Section 56-4-70. (A) In the event (i) a person is convicted of a charge described in item (1) or (2) of Sections 56-4-50 or 56-4-60 or (ii) a person fails or refuses to pay any fine, costs, forfeiture, restitution, or penalty, or any installment thereof, imposed in any traffic case, or (iii) a person forfeits bail or collateral or other deposit to secure the defendant's appearance on the charges, unless the conviction has been set aside or the forfeiture vacated, or (iv) a court assigns a defendant to a driver education program or alcohol treatment or rehabilitation program, or both such programs, as provided by the laws of this State, or (v) compliance with the court's probation order is accepted by the court in lieu of a conviction under the laws of this State or the requirements specified by the laws of this State as provided, or (vi) there is rendered a judgement for damages against a person as described in Section 56-4-50, every clerk of a Circuit Court shall forward an abstract of the record to the executive director of the Department of Revenue and Taxation within fifteen days, or in the case of civil judgments, on the request of the judgment creditor or his attorney, thirty days after the conviction, forfeiture, assignment, acceptance, or judgment has become final without appeal or has become final by affirmance on appeal.

(B) Abstract data of conviction may be furnished to the executive director of the Department of Revenue and Taxation by electronic means provided that the content of the abstract and the certification complies with the requirements of Section 56-4-100. In cases where the abstract data is furnished by electronic means, the paper abstract shall not be required to be forwarded to the executive director of the Department of Revenue and Taxation. The executive director of the Department of Revenue and Taxation shall develop a method to ensure that all data is received accurately.

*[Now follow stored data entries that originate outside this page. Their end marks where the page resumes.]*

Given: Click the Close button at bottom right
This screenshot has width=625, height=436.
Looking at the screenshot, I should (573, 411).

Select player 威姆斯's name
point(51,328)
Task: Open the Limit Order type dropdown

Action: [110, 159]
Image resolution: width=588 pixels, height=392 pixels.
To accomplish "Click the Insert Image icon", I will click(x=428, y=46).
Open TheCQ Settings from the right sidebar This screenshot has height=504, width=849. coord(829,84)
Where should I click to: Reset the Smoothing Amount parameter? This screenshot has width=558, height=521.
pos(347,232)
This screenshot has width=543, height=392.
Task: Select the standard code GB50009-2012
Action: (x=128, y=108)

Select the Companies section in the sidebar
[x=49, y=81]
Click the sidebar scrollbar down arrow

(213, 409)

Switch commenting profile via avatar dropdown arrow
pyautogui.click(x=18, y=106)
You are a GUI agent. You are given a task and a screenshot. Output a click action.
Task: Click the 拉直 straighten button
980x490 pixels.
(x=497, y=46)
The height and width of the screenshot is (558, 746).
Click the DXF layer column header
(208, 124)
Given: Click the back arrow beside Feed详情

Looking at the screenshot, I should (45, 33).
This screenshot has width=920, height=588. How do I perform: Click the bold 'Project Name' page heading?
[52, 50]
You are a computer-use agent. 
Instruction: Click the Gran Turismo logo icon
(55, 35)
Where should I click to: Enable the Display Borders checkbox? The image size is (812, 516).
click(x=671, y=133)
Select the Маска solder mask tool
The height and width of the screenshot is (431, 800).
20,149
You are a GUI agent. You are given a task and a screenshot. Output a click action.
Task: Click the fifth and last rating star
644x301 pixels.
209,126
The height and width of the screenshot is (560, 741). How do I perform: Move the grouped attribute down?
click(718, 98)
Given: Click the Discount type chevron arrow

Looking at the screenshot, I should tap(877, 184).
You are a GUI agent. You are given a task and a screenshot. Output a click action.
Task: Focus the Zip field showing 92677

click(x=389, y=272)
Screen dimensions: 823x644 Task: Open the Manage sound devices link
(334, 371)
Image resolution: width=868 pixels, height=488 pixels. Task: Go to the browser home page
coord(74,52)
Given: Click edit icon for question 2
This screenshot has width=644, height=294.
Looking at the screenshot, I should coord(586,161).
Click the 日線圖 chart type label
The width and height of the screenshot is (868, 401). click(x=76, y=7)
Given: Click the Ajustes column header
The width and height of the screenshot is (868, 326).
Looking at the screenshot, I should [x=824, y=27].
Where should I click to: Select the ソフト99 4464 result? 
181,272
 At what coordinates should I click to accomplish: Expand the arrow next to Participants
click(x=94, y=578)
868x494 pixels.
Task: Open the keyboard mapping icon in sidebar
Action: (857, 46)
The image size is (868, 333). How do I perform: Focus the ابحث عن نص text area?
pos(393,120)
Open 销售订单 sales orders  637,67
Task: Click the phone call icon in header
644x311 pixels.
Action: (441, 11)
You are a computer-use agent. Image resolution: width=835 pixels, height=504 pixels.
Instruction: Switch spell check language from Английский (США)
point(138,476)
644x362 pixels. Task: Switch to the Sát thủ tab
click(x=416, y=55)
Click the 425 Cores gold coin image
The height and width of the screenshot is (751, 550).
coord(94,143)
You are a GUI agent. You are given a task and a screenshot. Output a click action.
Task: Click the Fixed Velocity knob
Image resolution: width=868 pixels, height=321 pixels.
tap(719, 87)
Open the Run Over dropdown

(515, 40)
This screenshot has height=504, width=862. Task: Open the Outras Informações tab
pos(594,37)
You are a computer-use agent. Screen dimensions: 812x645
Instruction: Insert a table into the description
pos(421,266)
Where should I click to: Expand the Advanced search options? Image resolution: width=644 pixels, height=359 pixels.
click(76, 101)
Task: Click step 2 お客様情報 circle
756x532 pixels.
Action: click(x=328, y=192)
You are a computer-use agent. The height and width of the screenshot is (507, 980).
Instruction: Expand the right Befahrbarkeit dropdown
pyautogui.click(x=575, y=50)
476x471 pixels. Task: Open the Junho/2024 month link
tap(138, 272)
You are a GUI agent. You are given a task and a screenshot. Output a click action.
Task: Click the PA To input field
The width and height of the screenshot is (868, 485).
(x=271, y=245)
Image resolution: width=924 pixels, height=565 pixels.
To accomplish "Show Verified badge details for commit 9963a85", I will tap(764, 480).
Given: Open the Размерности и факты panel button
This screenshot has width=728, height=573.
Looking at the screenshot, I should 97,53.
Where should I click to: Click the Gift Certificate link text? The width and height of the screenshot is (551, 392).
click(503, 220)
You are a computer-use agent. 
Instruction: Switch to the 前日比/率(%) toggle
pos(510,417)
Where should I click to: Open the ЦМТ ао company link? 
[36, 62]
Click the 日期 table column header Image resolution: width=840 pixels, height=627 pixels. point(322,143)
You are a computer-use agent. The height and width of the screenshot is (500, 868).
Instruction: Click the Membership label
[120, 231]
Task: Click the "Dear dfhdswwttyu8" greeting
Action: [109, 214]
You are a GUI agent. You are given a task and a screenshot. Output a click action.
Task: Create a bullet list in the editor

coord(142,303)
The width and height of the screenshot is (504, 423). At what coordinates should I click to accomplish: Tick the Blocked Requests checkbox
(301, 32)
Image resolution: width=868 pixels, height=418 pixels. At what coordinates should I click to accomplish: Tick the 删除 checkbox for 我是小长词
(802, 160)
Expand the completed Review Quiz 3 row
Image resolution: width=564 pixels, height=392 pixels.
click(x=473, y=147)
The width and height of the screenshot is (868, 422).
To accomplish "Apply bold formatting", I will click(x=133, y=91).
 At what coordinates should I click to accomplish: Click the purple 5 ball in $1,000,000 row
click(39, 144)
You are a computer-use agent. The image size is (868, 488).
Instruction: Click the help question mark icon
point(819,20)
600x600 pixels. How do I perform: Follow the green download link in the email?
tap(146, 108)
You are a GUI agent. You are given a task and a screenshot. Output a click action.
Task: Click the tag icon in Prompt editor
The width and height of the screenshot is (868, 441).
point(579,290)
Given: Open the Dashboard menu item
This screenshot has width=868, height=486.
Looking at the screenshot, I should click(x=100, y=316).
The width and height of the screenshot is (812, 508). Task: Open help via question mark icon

The executive director of the Department of Revenue and Taxation, with the approval of the Governor, may destroy the record of any conviction, forfeiture, assignment, acceptance, or judgment, when three years has elapsed from the date thereof, except records of conviction or forfeiture on charges of reckless driving and speeding, which records may be destroyed when five years has elapsed from the date thereof, and further excepting those records that alone, or in connection with other records, will require suspension or revocation or disqualification of a license or registration under any applicable provisions of this title.

Section 56-4-80. Every law enforcement officer who has arrested any person for (i) driving while under the influence of intoxicants or drugs in violation of the laws of this State or a parallel local ordinance, (ii) the state statutory provisions against reckless driving or a parallel local ordinance, (iii) the state statutory provisions against failure to stop at the scene of an accident or a parallel local ordinance or (iv) the state statutory provisions against driving without a license or while his license has been suspended or revoked or a parallel local ordinance or while he is disqualified in violation of the Commercial Vehicle Driver's License Act, shall request from the department an abstract or transcript of the person's drivers conviction record on file at the Division of Motor Vehicles of the Department of Revenue and Taxation shall furnish the abstract or transcript to the solicitor for the circuit in which the case will be heard, to be held available for the court in which the person is to be tried for the violation or charge. However, the failure of the solicitor to receive the abstract or transcript in any case does not constitute grounds for the granting of a continuance of the case.

Section 56-4-90. If requested by the judge trying the case, solicitors for the State and all county, city, and town attorneys whose general duties include the prosecution of offenses which are reportable by the courts to the Division of Motor Vehicles of the Department of Revenue and Taxation under Section 56-4-70, shall appear on behalf of the State or the locality in any contested criminal case wherein a resulting conviction is required to be reported to the Division of Motor Vehicles of the Department of Revenue and Taxation under Section 56-4-70.

The failure of the solicitor or the attorney to appear, in no case, affects the validity of a conviction.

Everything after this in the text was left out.